The news of the purchase was hoped to be kept a secret, despite the three former members reportedly filming a series of YouTube videos dining and drinking outside of the estate last spring.

The home was reportedly purchased back in October 2020 with funds that had been donated to the Black Lives Matter Global Network Foundation. Dyane Pascall purchased it two weeks after Black Lives Matter received $66.5 million from its fiscal sponsor, New York Magazine reported.

Patrisse Cullors had resigned back in May 2021 as the Black Lives Matter executive director following her criticism for buying three homes in Los Angeles and Atlanta.

The organization reportedly wanted to kill the story about the home, which was referred to as a campus intentionally. Another purpose was to suggest that the home may be used as an “influencer house” where artists can congregate. But the statement did not explain why little content has been produced there over some 17 months if it was in fact intended to be a creative space.

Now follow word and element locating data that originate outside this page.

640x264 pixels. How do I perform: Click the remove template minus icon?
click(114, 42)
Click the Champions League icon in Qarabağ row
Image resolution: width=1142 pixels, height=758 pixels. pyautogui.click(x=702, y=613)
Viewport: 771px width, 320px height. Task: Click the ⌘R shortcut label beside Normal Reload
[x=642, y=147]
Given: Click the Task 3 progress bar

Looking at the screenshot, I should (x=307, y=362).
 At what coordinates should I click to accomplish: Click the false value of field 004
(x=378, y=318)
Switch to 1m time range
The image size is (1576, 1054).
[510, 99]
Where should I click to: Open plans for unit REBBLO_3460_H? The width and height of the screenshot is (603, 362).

In an emailed statement to New York Magazine on April 1, Shalomyah Bowers, a BLM board member, insisted that the organization bought Campus ‘with the intention for it to serve as housing and studio space for recipients of the Black Joy Creators Fellowship.’

Bowers claimed also that the BLMGNF always planned to disclose the house in legal filings this May.

“The organization always planned to disclose the property on the upcoming 990 due May 15 as part of BLMGNF’s ongoing transparency efforts,” Bowers’ statement continued. “BLMGNF has and continues to utilize the space for programming and leadership off-sites. The property does not serve as a personal residence.”